Daarmee wordt ook gehoor gegeven aan een brede roep vanuit de sector en de samenleving
om de transitie naar duurzame transportmiddelen en de opbouw van kennis daaromtrent
te vergroten.
Dit wordt bereikt door de subsidieplafonds voor de categorieën ‘vervoermiddelen met
de voertuigkwalificaties N1, N2 of N3’, ‘vervoermiddelen met de voertuigkwalificaties
M2 of M3’, ‘vervoermiddelen met de voertuigkwalificaties L1 of L2’ en ‘zero-emissie
mobiele machines’ binnen de projectsoorten ‘proeftuin’ en ‘experimentele ontwikkeling’
te verhogen met respectievelijk € 2.300.000,–, € 2.500.000,–, € 30.000,– en € 6.400.000,–.
Hiervoor zijn klimaatakkoord- en stikstofgelden beschikbaar gesteld.
Het beschikbare budget voor de Subsidieregeling DKTI bedroeg in 2021 € 36.620.000,–.

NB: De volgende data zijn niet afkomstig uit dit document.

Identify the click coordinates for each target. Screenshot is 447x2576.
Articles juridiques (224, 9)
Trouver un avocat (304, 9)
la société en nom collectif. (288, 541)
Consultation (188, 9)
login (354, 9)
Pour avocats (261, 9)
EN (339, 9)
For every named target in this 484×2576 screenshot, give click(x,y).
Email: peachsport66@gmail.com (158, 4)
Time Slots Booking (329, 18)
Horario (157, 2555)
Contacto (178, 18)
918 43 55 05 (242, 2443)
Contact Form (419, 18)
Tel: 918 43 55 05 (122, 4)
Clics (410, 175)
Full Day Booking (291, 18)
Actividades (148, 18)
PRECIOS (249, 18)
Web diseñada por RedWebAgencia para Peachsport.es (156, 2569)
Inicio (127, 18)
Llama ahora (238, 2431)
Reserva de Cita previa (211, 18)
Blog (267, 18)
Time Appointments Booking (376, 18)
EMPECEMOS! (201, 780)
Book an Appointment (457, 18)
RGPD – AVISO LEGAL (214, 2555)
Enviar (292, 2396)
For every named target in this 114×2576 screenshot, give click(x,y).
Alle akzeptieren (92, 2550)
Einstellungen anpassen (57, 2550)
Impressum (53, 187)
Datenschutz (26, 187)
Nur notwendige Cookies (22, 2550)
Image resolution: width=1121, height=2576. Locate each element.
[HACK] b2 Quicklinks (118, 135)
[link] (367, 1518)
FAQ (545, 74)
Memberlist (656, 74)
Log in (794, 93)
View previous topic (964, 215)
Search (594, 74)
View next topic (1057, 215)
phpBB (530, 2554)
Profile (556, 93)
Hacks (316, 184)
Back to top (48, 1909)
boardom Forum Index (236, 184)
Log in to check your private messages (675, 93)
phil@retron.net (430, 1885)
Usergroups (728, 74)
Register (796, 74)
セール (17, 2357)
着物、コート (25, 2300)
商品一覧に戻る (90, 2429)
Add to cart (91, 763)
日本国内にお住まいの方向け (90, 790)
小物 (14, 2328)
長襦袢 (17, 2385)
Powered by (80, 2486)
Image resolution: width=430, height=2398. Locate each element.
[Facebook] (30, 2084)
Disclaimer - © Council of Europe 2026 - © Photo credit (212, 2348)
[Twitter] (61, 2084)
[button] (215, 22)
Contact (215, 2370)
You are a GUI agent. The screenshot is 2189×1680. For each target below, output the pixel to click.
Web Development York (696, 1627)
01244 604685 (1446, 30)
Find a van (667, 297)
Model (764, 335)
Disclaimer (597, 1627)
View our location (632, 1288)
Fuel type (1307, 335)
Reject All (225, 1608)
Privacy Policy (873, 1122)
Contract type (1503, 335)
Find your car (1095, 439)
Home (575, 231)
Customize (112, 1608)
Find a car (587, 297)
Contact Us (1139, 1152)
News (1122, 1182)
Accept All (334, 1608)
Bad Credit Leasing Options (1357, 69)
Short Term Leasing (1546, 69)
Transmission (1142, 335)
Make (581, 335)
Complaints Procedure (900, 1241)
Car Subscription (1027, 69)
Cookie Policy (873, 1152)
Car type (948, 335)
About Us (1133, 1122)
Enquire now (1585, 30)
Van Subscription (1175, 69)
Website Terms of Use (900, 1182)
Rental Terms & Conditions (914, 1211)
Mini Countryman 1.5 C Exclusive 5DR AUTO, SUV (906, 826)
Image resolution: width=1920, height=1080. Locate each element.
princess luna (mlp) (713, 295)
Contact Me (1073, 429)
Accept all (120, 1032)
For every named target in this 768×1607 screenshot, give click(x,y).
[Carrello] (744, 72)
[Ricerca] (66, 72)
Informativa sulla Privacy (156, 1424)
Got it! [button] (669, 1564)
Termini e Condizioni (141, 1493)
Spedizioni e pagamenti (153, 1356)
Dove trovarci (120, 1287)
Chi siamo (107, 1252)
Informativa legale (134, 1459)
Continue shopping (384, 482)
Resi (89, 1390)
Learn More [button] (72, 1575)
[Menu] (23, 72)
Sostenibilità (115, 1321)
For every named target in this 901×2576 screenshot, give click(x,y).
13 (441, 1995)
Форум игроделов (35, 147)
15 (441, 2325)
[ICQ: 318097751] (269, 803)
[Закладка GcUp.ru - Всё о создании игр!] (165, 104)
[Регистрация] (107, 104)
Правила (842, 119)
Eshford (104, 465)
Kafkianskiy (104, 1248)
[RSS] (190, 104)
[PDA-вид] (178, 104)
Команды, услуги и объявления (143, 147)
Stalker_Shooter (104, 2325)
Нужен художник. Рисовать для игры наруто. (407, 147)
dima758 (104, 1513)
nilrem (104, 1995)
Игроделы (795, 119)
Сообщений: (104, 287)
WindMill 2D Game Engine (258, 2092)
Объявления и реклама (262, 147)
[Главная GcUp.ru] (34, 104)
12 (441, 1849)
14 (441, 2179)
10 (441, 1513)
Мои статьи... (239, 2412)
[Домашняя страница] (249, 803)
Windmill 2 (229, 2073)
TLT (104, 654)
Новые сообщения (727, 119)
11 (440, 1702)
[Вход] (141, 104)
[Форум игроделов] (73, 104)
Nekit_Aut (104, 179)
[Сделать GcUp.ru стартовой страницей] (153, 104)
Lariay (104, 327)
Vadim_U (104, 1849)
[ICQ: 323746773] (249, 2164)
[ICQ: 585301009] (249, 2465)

Door de ophoging met in totaal € 11.230.000,– kan voor 13 aanvullende projecten subsidie
worden verstrekt. Deze projecten komen bij de 40 projecten waarvoor in 2021 al subsidie
is verleend. Hiermee kan een positieve bijdrage worden geleverd aan de klimaatdoelstelling
voor de sector transport en mobiliteit.
2. Gevolgen
Deze wijziging heeft geen gevolgen voor de administratieve lasten voor bedrijven en
burgers en brengt ook geen hogere nalevingskosten met zich mee. Daarnaast zullen de
bestuurlijke lasten gering zijn, omdat weliswaar voor meer projecten subsidie kan
worden verleend, maar de aanvragen hiervoor reeds zijn beoordeeld. Onder deze omstandigheden
is besloten de wijzigingsregeling niet voor te leggen aan het Adviescollege toetsing
regeldruk.
Met de verhoging van de subsidieplafonds wordt nu feitelijk alleen subsidie verleend
voor projecten waarvoor al een aanvraag is ingediend en die voor deze subsidie in
aanmerking kwamen. Zij voldeden dus al aan de voorwaarden die daarvoor in de Subsidieregeling
DKTI zijn gesteld, maar vielen eerder buiten het subsidieplafond. Deze regeling heeft
alleen gevolgen voor de aanvragers van subsidie voor deze projecten. De regeling brengt
verder geen ingrijpende veranderingen teweeg in de rechten en plichten van burgers
en bedrijven en heeft ook geen ingrijpende gevolgen voor de uitvoeringspraktijk. Daarom
kon worden afgezien van internetconsultatie.
3. Inwerkingtreding
Deze wijziging van de subsidieregeling treedt, voor het vervallen van de regeling
op 1 oktober 2021, in werking met ingang van 30 september 2021. Bij de vaststelling
van het tijdstip van inwerkingtreding is afgeweken van de vaste verandermomenten (Aanwijzing
voor de regelgeving 4.17, tweede lid) en de minimuminvoeringstermijn van twee maanden
(Aanwijzing voor de regelgeving 4.17, vierde lid). De reden van deze afwijking is
dat hiermee, gelet op de doelgroep, aanmerkelijke ongewenste private nadelen worden
voorkomen (Aanwijzing voor de regelgeving 4.17, vijfde lid, onderdeel a). De verhoging
van de plafonds leidt er immers toe dat projecten niet hoeven te worden afgewezen
vanwege het bereiken van het subsidieplafond.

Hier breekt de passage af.